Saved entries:
^^^^

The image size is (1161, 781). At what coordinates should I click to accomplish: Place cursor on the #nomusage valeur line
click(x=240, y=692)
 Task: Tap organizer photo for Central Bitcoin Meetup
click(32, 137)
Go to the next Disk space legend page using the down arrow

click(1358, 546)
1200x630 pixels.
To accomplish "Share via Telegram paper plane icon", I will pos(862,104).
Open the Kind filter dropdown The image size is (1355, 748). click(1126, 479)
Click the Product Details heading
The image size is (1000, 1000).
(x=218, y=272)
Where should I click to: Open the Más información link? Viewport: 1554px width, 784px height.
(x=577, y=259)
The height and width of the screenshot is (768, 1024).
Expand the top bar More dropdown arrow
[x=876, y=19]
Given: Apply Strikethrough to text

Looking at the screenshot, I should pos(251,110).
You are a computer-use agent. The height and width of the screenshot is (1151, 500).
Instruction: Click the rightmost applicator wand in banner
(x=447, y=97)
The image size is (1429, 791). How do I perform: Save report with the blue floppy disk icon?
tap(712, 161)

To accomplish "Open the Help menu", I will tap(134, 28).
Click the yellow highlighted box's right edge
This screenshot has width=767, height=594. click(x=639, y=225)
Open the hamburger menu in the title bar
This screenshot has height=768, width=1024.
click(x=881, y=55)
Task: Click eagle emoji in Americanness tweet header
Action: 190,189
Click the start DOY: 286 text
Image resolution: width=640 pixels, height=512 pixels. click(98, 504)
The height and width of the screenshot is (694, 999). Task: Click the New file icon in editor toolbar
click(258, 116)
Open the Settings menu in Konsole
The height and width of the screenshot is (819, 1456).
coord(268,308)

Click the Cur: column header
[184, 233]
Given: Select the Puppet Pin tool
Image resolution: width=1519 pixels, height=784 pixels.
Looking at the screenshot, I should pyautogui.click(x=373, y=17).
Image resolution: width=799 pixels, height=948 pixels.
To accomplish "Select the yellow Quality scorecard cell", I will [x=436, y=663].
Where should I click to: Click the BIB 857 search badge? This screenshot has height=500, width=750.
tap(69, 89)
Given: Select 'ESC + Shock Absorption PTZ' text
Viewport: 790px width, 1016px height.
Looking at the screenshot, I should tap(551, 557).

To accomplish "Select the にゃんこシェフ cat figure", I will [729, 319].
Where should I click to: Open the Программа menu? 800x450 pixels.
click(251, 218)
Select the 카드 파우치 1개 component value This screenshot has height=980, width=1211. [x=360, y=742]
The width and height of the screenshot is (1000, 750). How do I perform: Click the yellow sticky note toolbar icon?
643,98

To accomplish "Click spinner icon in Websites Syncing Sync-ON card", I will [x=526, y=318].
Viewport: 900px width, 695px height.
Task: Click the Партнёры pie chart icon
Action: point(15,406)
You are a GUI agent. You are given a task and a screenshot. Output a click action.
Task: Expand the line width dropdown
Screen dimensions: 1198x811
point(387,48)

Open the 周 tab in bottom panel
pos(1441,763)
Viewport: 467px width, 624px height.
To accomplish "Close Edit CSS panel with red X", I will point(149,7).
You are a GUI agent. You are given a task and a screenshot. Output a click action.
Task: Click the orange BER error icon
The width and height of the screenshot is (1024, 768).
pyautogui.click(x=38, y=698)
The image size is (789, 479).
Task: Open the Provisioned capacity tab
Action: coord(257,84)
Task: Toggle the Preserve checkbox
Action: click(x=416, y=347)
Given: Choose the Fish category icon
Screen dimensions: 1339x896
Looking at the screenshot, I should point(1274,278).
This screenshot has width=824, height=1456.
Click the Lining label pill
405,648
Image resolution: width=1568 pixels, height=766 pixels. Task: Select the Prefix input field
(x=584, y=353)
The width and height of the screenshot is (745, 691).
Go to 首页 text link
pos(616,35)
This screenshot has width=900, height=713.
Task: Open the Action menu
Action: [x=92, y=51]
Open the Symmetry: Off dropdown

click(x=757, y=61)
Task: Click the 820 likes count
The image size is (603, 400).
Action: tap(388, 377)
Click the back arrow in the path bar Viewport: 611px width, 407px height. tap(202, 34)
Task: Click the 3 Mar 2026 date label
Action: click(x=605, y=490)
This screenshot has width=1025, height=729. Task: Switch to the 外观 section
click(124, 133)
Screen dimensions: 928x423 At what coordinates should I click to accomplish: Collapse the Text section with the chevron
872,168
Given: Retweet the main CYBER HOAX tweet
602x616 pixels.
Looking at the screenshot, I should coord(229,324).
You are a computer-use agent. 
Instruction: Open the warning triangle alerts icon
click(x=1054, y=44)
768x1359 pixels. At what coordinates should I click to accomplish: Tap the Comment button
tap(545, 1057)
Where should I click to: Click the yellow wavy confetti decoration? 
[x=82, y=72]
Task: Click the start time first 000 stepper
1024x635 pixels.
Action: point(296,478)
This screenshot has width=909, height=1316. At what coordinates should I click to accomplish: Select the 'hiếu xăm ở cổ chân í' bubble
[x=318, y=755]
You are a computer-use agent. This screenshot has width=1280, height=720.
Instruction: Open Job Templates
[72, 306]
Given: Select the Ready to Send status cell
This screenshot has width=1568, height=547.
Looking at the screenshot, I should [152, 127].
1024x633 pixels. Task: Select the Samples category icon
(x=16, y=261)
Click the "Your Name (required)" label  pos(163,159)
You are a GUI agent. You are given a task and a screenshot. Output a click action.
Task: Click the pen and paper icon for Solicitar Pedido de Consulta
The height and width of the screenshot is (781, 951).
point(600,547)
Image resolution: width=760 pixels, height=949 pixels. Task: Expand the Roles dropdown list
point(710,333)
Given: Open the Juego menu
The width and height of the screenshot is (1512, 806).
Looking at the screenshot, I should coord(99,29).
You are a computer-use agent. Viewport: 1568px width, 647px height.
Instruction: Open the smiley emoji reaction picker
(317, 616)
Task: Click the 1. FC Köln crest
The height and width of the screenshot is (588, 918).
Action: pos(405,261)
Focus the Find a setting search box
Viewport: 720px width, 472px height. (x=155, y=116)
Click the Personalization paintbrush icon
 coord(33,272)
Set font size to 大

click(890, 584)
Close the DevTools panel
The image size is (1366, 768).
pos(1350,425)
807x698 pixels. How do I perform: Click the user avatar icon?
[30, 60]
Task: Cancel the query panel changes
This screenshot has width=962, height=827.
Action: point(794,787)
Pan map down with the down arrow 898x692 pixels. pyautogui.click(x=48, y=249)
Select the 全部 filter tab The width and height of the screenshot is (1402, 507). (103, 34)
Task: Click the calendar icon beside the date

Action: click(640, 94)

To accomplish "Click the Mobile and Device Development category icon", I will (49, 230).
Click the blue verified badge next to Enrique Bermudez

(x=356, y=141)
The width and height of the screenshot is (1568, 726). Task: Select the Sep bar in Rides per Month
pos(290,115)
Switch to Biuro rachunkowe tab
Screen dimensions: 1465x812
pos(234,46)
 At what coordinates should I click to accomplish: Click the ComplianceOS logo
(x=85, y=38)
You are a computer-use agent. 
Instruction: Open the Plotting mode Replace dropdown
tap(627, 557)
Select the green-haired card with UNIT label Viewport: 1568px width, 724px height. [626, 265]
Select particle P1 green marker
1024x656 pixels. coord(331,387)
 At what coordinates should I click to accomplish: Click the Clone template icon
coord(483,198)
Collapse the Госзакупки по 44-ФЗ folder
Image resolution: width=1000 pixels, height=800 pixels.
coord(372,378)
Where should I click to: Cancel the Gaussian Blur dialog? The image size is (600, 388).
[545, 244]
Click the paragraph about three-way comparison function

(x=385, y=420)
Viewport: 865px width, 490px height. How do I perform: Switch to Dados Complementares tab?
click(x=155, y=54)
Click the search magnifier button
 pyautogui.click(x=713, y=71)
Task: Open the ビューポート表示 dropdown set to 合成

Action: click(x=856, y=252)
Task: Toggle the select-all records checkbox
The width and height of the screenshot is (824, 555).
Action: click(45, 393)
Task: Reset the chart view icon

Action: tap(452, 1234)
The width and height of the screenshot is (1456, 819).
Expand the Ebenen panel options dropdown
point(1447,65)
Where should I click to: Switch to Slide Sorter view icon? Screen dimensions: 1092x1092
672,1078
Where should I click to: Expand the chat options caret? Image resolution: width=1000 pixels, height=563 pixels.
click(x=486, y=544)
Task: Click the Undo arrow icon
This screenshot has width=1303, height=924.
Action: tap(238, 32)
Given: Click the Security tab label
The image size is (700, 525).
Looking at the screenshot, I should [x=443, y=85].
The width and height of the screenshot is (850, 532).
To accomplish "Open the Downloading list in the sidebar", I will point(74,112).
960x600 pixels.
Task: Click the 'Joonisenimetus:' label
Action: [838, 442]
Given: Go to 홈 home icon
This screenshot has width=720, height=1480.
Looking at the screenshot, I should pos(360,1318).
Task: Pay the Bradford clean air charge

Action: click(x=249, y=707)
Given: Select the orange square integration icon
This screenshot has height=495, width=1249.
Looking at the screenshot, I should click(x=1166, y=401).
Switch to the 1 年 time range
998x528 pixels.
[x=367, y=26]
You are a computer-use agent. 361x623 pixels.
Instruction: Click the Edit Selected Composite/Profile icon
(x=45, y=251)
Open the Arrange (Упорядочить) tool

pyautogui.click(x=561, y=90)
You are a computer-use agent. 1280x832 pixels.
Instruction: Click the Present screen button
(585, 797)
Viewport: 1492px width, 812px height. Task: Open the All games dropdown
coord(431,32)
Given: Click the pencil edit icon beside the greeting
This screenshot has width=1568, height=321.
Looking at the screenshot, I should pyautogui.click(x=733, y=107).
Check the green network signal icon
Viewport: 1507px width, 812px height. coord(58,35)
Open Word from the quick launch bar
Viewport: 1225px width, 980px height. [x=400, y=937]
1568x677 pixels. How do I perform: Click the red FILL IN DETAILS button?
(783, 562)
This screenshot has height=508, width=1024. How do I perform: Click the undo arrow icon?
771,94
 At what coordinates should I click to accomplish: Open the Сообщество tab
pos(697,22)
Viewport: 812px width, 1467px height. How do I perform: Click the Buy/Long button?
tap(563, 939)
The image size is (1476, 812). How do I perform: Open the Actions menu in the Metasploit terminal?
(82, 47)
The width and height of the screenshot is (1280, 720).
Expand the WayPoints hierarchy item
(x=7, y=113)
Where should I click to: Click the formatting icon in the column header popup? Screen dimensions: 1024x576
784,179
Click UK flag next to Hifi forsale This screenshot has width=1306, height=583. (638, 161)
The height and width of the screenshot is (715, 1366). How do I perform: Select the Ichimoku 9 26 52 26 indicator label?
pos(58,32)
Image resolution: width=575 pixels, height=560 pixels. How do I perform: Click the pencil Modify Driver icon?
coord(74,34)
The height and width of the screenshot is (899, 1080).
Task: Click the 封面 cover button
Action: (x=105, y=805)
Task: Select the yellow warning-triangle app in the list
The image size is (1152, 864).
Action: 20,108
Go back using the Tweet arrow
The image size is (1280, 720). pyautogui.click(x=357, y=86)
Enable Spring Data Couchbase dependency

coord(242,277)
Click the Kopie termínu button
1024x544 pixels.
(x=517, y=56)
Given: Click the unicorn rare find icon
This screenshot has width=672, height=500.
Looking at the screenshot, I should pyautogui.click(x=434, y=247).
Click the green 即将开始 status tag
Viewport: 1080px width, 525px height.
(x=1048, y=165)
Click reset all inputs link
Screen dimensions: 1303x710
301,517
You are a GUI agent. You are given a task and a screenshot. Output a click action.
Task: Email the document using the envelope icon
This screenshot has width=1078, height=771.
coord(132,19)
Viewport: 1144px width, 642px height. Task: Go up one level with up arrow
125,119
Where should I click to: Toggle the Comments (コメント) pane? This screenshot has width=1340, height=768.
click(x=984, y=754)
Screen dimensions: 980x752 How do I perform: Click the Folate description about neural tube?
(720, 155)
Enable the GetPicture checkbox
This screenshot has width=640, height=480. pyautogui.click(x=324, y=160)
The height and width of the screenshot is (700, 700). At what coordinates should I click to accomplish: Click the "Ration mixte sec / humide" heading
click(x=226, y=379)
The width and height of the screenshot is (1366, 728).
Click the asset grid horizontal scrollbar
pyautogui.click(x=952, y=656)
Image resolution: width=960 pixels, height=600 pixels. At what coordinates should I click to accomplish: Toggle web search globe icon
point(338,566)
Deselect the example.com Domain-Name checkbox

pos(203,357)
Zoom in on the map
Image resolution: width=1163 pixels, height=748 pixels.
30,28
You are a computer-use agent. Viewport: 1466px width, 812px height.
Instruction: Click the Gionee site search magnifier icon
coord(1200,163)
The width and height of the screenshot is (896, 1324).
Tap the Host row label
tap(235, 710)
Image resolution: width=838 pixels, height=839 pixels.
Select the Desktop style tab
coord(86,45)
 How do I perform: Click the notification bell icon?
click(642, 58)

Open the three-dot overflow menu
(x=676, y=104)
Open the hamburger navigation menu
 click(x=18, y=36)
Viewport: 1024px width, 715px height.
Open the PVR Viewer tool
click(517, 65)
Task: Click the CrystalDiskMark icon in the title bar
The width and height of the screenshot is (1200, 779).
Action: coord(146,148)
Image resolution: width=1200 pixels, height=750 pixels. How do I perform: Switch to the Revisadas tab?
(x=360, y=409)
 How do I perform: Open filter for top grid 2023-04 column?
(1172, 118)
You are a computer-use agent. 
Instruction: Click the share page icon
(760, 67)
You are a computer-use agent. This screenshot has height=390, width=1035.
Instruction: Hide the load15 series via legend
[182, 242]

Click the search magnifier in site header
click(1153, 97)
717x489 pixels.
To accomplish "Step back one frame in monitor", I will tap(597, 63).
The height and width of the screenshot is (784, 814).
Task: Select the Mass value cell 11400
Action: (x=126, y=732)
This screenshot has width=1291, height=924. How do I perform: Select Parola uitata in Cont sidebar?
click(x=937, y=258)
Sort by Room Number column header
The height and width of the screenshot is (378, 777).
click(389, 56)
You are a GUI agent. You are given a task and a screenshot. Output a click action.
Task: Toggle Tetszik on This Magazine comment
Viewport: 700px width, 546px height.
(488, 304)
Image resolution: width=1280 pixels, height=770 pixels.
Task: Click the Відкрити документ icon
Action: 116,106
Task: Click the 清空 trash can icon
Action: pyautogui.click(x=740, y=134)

^^^^

## What the task requires
All lines in the data that contain the word "status" should be copied.

## Answer for the task
Given: Select the Ready to Send status cell
Click the green 即将开始 status tag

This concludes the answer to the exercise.